The upcoming MOOC, presented by Isabelle Görres (ACTeon), will offer a free online learning experience focused on scaling up and adapting A-AAGORA solutions to local contexts, while the Digital Knowledge Platform, presented by Andreia Silva (CoLAB +ATLANTIC) will further strengthen knowledge exchange, including links with sister initiatives such as CLIMAREST. The A-AAGORA Spring School, to be held in Aveiro, and presented by Olga Mashkina (ACTeon), will build on the MOOC content to bring together students and young professionals for five days of lectures and hands-on activities, helping bridge knowledge across sectors and foster a new international community committed to participatory coastal restoration.

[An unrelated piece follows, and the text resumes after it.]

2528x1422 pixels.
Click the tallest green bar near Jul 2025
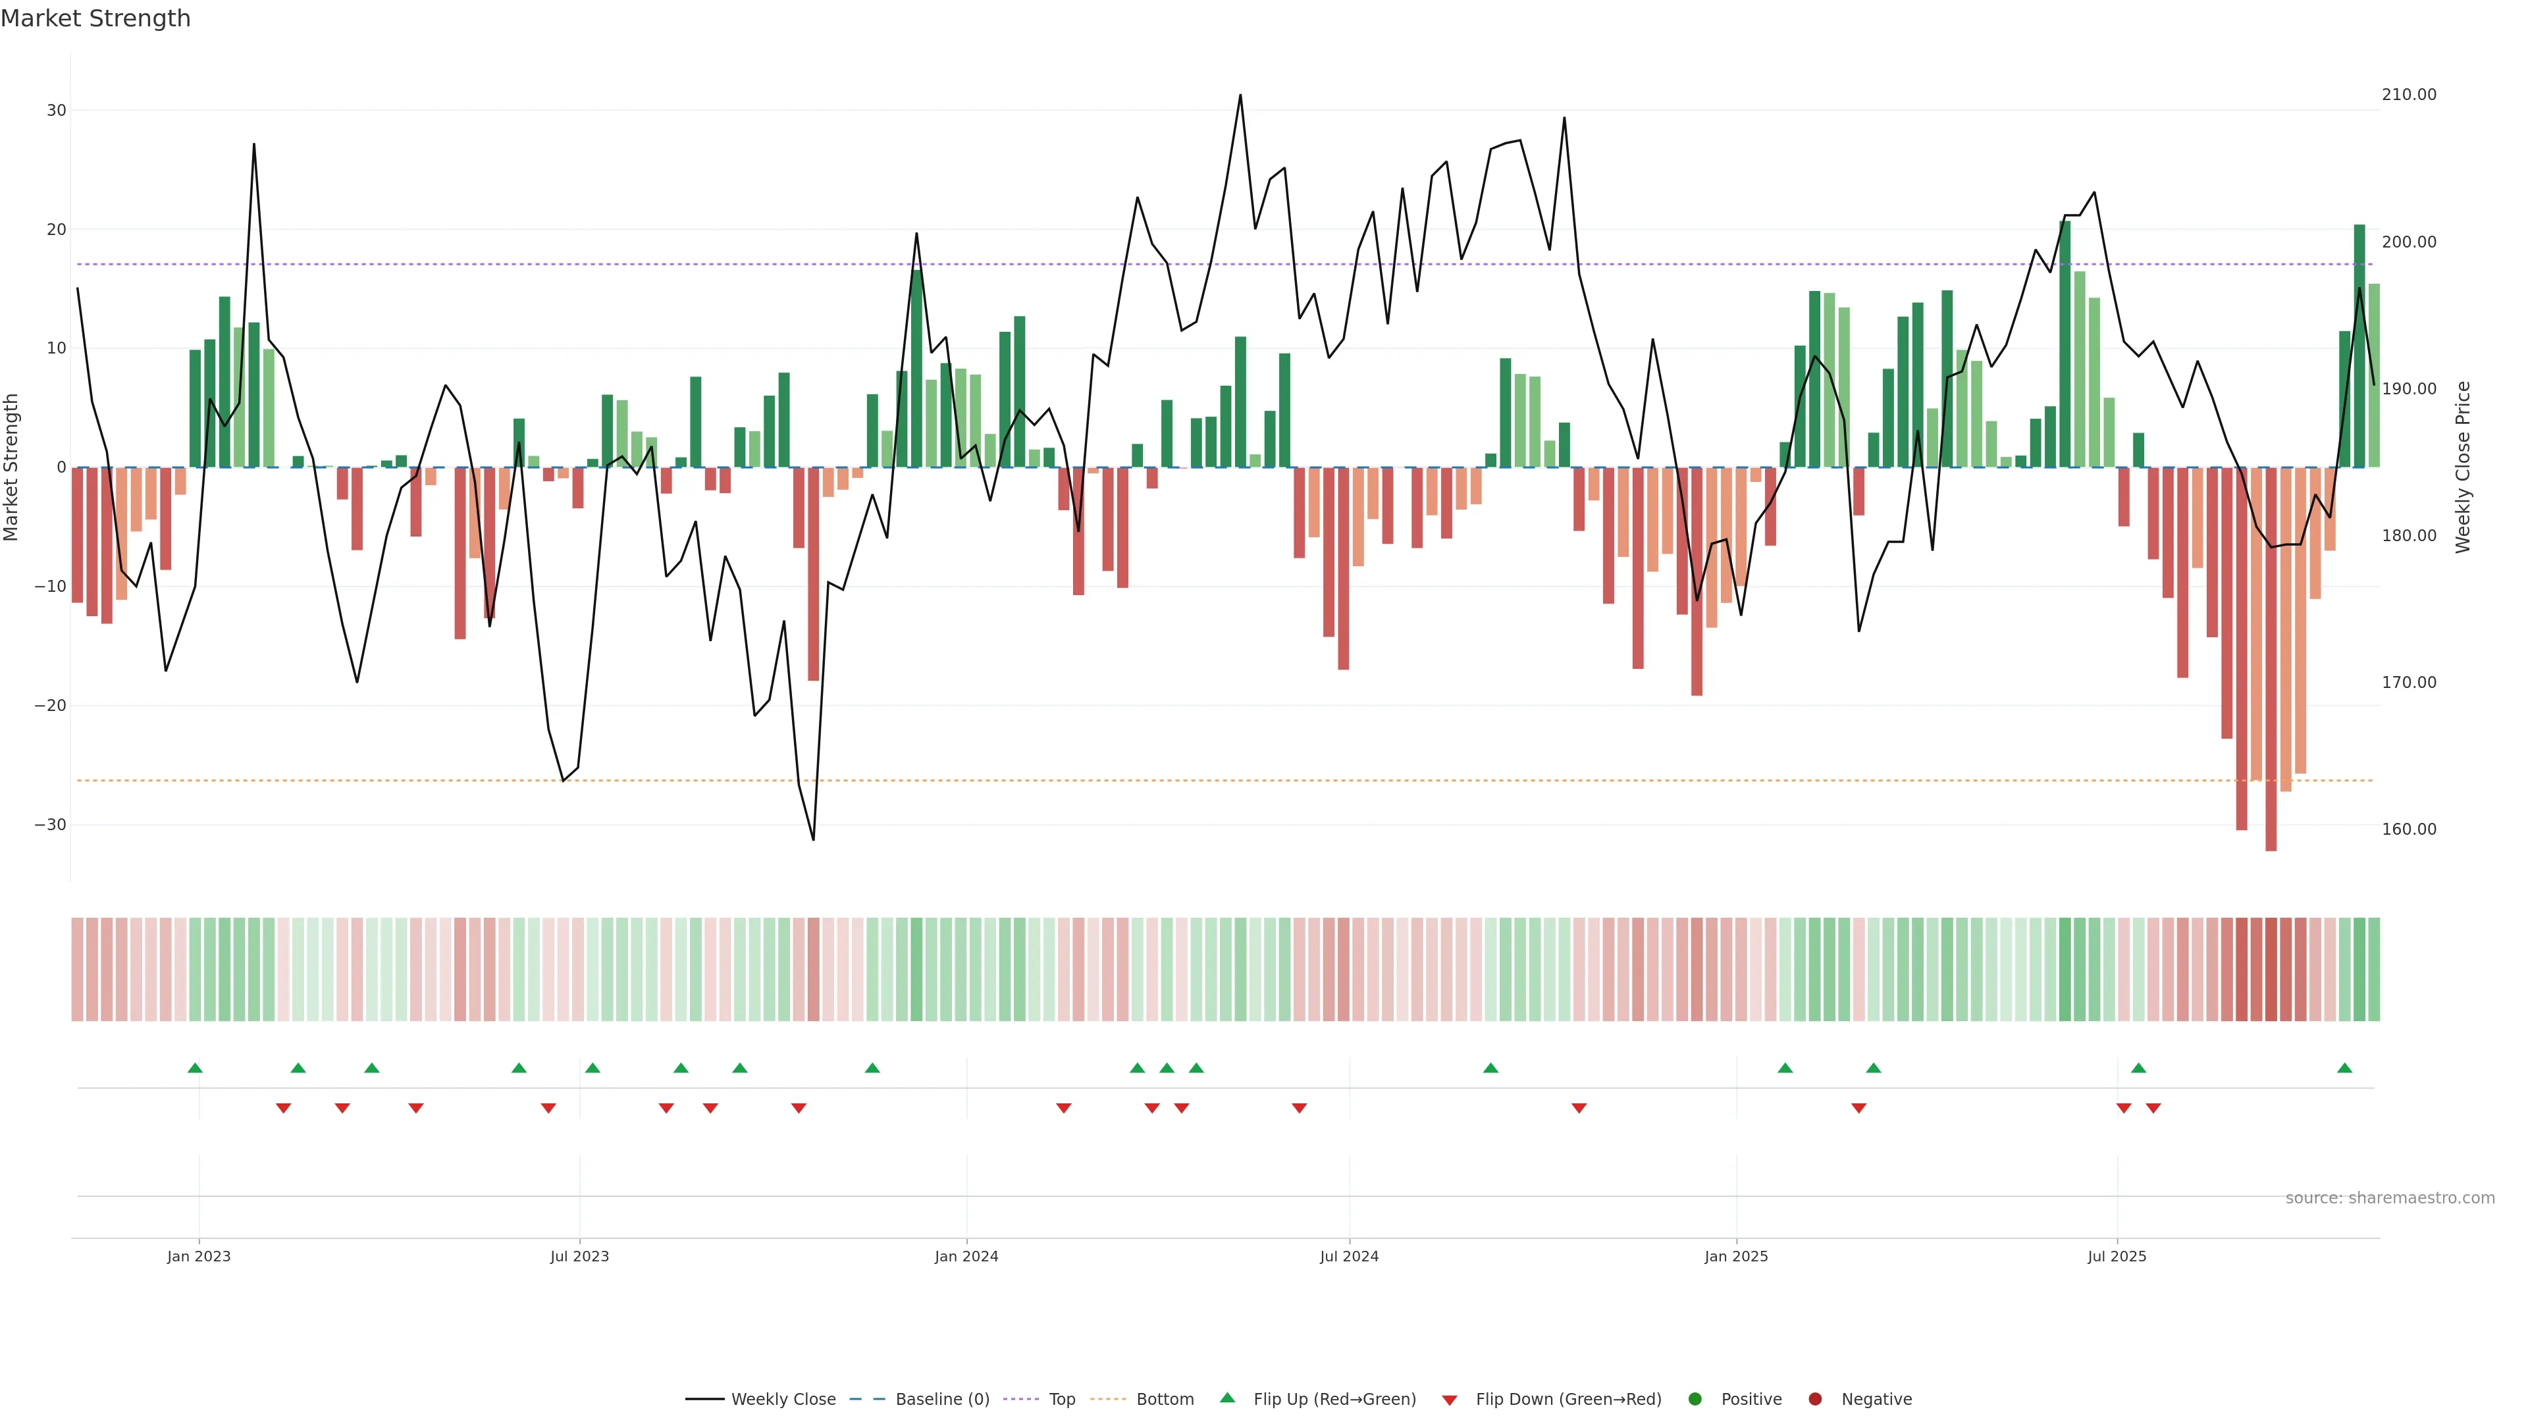[x=2065, y=343]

A-AAGORA’s knowledge and results will continue to gain visibility well beyond the project itself. The consortium highlighted upcoming opportunities to showcase outputs at major international events, including the Biodiversity Conference, the World Ocean Conference, European Maritime Day in Limassol, and other Mission Ocean-related initiatives throughout 2026. The project’s serious games will also reach broader audiences through public-facing events such as the Sommer Werft festival in Frankfurt.

The session closed with heartfelt goodbyes, a celebration of the project’s achievements and legacy, and an open invitation to continue engaging with A-AAGORA’s outputs through the MOOC, the Digital Knowledge Platform, the Spring School, and the many opportunities ahead.

The following day, at the 4th Mission Ocean and Waters Forum, A-AAGORA again shared a booth with sibling project CLIMAREST and CSA BlueMissionAA. Some on-site work package meetings also took place, and consortium members participated in several of the events held throughout the European Ocean Days week. Valerie de Liedekerke (AIRC) participated in the “Together for change: A Coalition to empower communities  for Mission Ocean and Waters” event, on Wednesday (March 4th), in representation of BlueMissionAA and the Atlantic and Arctic lighthouse. Valerie later participated in the ‘Governance: From national and local hubs to sea-basins coordination‘ panel of the Mission Ocean and Waters Forum, on Thursday (March 5th), and in the ‘From Actions to Impact: Tracking the Mission’s Progress‘ workshop, on Friday (March 6th).